The service mesh era: Securing your environment with Istio
Welcome to the third installment of our series on the Istio service mesh. So far, we’ve discussed the benefits of using a service mesh like Istio and also demonstrated how to deploy applications and manage traffic. In this post we’ll look at something that keeps IT professionals up at night: security.
As we’ve discussed in our previous posts, we’re seeing accelerated adoption of containers, Kubernetes, and microservices, driven by the desire to increase developer productivity, deployment velocity, and operational scalability. The adoption of these technologies and paradigms results in a dynamic production environment where containerized workloads are deployed to a pool of hosts (or VMs) and are typically ephemeral. Further, there is a significant increase in the network surface area within the perimeter as microservices are exposed as network endpoints. Lastly, IP-based network flow logs are no longer sufficient to demonstrate compliance to internal and external stakeholders. Thus, there is a need to reconsider the traditional approach to network security for such environments.
One of Istio’s more important value propositions, then, is how it can effectively secure your modern production environments, without sacrificing developer productivity.
Given the proliferation of threats within the production network and the increased points of privileged access, it is increasingly necessary to adopt a zero-trust network security approach for microservices architectures.
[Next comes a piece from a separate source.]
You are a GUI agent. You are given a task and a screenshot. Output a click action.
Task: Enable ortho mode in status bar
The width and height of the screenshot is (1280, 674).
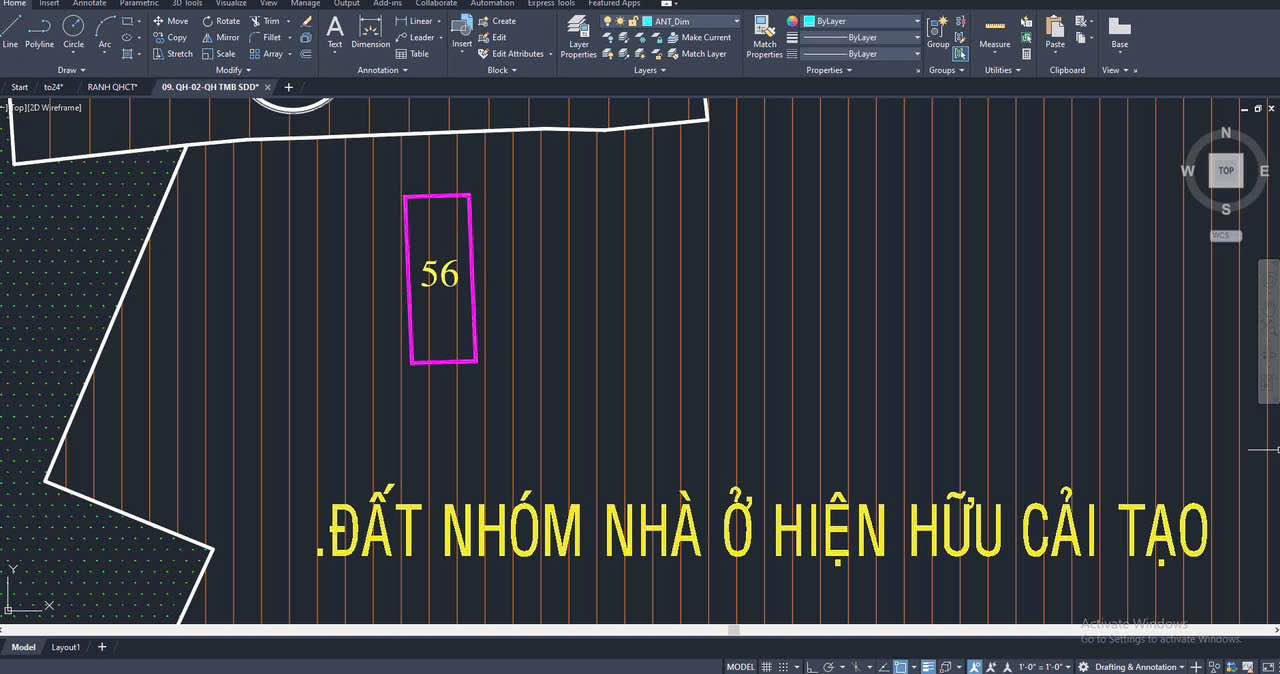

This approach requires that all accesses are strongly authenticated, authorized based on context, logged, and monitored … and the controls must be optimized for dynamic production environments.
Istio on Google Kubernetes Engine (GKE) helps with these security goals in a few ways.
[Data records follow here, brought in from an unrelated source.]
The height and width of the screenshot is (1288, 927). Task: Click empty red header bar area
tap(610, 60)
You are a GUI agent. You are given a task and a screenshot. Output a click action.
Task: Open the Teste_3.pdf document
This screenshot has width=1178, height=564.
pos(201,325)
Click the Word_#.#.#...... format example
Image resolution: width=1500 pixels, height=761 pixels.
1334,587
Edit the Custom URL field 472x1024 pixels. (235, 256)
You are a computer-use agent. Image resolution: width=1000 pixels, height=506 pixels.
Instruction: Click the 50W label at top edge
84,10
It provides defense in depth; it layers on top of your existing layer 3 network security controls to provide an independent layer of network security. It provides the foundation for implementing zero-trust network security, where trust and access are determined by strongly authenticated peer identities and additional context of the request rather than by presence inside the same network perimeter. It enables you to demonstrate compliance using access logs that capture service identities and layer 7 attributes than just 5-tuple information. Finally, it lets you configure this security by default—you don’t need to change your application code or infrastructure to turn it on.
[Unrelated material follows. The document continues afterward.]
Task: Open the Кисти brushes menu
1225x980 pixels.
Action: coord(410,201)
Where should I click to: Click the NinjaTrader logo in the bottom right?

The best way to demonstrate the value of the Istio security layer is to show it in action. Specifically, let’s look at how Istio on GKE can help you adopt a zero-trust security approach through authentication—who a service or user is, and whether we can trust that they are who they say they are—and authorization—what specific permissions this user or service has. Together, these protect your environment from security threats like access using stolen credentials and replay attacks, and keep your sensitive data safe. As you read, you can follow along with this hands-on demo.
Authentication with mutual TLS
One of the anti-patterns with microservices authentication is to rely on a bearer token, e.g. a JWT, to authenticate a peer. Bearer tokens can be stolen—from the source, destination or through man-in-the middle attacks—and replayed, enabling lateral movement of threats and privilege escalation.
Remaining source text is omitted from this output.